Several studies have reported a decrease in SOD activity following PAW irrigation [18,35,49]. In [35], the reduction in SOD activity in lettuce plants was attributed to increased nitrate levels with activation time of PAW. This agrees with the results from nitrogen-deficiency studies, which show that SOD activity decreases as nitrogen availability increases [47,48].

5. Conclusions

Plasma-activated water (PAW) was generated using an upscaled (5 L capacity) plasma reactor. The discharge employed was a glow-type with water-cathode at atmospheric pressure air, operating in quasi-stationary regime (50 Hz). Tap water was activated up to 75 min. PAW was evaluated on tomatoes and bell peppers. Seedling emergence was determined in a nutrient-free substrate. To assess plant growth, seedlings were transplanted into pots filled with either nitrogen-free or nutrient-rich substrate. Additionally, plant oxidative damage and activities of antioxidant enzymes were determined. The PAW effect was more pronounced in tomatoes than in bell peppers: the greatest increases in seedling emergence parameters and plant biometric parameters were obtained for tomatoes. The results showed that:

• PAW with 75 min of activation resulted in high concentrations of long-lived RONS: 212 mg/L of NO₃⁻, 211 mg/L of NO₂⁻, and 20 mg/L of H₂O₂. Notably, the RNS (NO_X = NO₂⁻ + NO₃⁻) concentration (≈8 mM) was 4 to 26 times greater than that previously found in other studies on tomato and bell pepper. Similarly, the total RNS mass synthesized in water (40 mmol) exceeded literature values by factors ranging from 10 to 1300.
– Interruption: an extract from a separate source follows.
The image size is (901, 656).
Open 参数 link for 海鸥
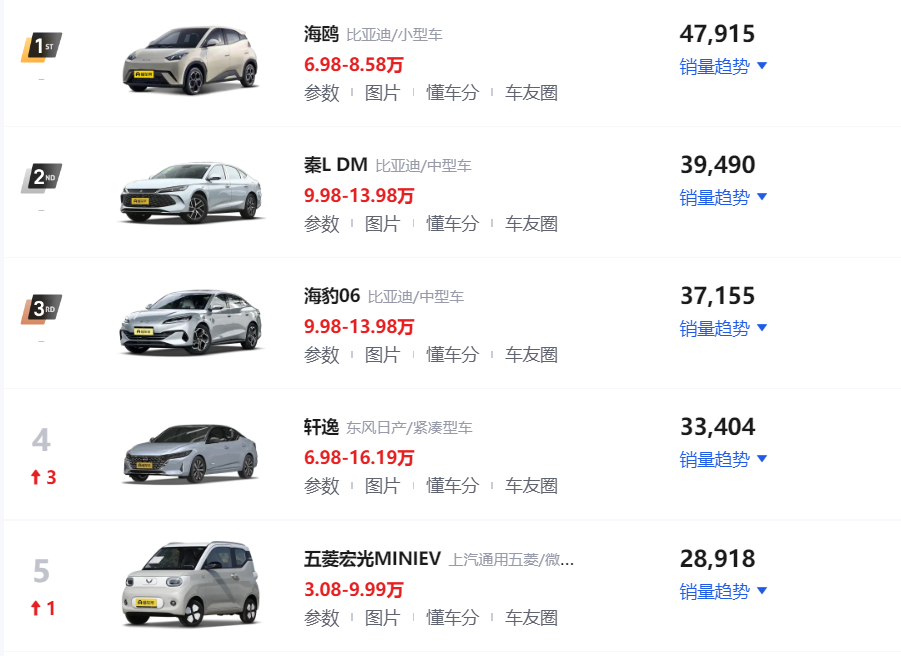coord(322,92)
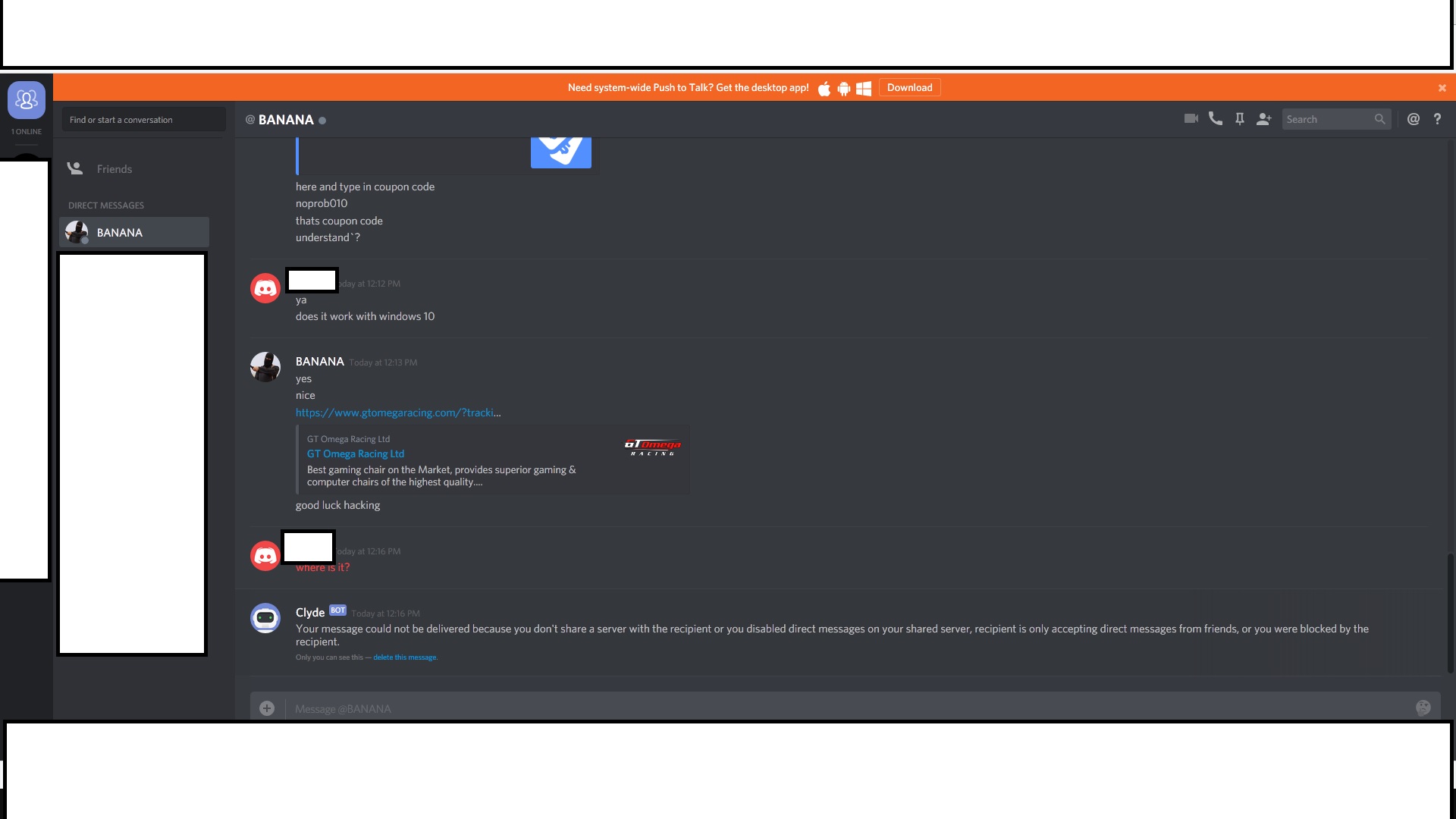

• The PAW generation process demonstrated high efficiency, with an average RNS synthesis energy efficiency of 61 nmol/J and an RNS production rate of 526 μmol/min. These values rank among the highest reported for similar plasma-based systems.
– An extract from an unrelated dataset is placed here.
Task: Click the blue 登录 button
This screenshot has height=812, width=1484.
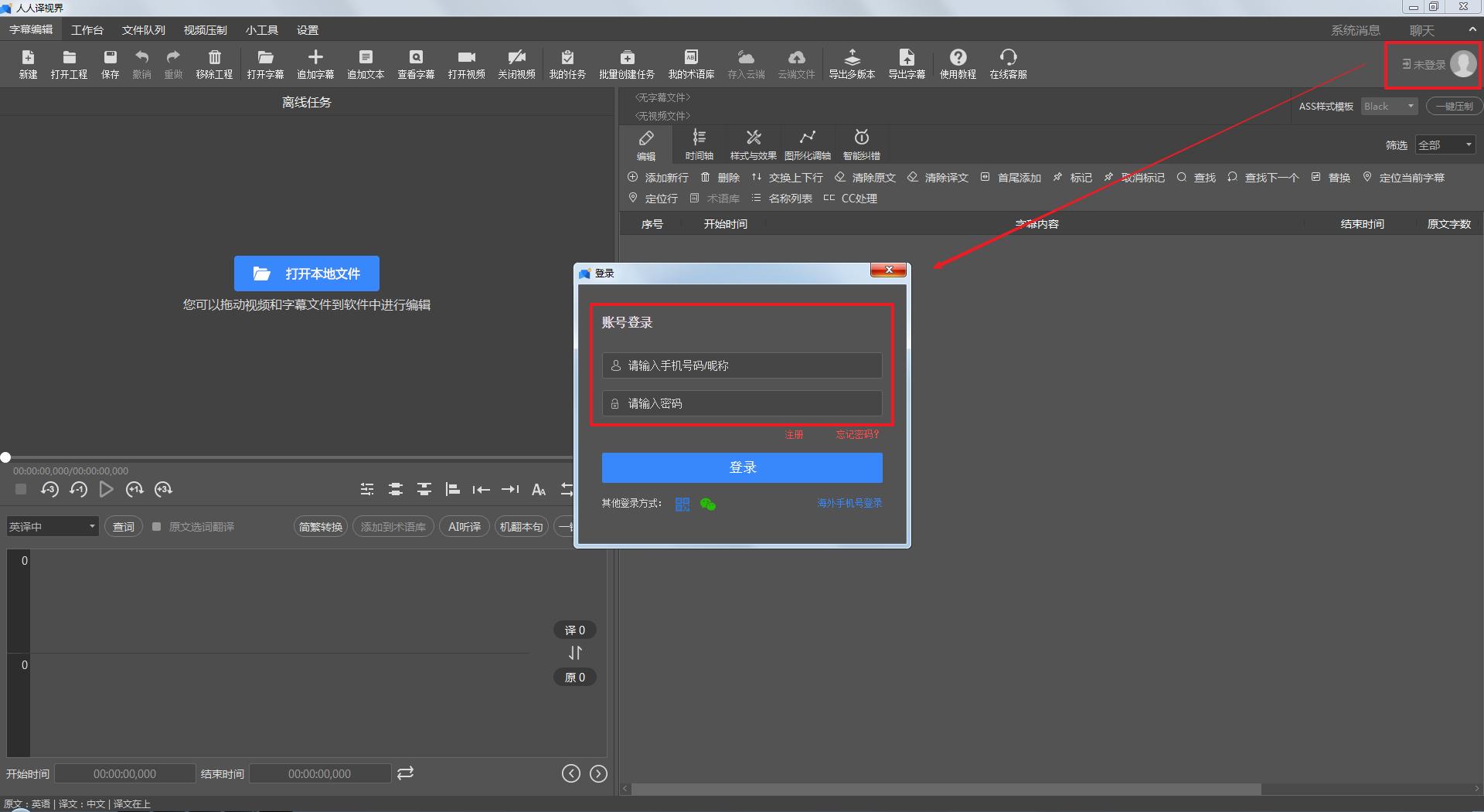Action: [x=742, y=467]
• PAW significantly promoted seedling emergence and the expansion of cotyledon leaves in tomato, as well as the expansion of true leaves in both tomato and bell pepper seedlings.
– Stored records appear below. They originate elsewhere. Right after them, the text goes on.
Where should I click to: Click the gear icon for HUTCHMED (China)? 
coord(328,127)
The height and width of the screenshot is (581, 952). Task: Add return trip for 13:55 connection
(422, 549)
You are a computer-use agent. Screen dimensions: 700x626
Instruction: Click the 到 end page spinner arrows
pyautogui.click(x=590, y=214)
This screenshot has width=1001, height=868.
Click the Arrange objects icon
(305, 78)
• The growth-stimulating effects of PAW-derived nitrogenous compounds were pronounced in plants grown in a nitrogen-free substrate but were not observed in plants grown in a nutrient-rich substrate. In the nitrogen-free substrate, PAW irrigation resulted in a significant increase in the biomass of tomato and bell pepper plants: tomato plant fresh weight increasing by 2.6- to 13.1-fold and bell pepper plant fresh weight by 2- to 2.6-fold. Notably, at the same phenological stage, tomato plants irrigated with PAW activated for 75 min attained a dry weight comparable to that of plants cultivated in a nutrient-rich substrate.
• PAW has not induced oxidative damage in plants, indicated by the MDA values of PAW-irrigated plants being like or lower than control plants. In fact, in nitrogen-free conditions, MDA levels in PAW-irrigated plants decreased compared to the control, approaching those observed under optimal nutrient-rich conditions. Furthermore, biochemical analyses of key enzymes (superoxide dismutase, catalase, and guaiacol peroxidase) confirmed that plant resistance mechanisms respond adequately to irrigation with PAW.

PAW emerges as an innovative and eco-friendly option for the nutrition of crops by irrigation as it requires no chemical additives while effectively promoting germination, enhancing plant growth, and strengthening plant defense mechanisms.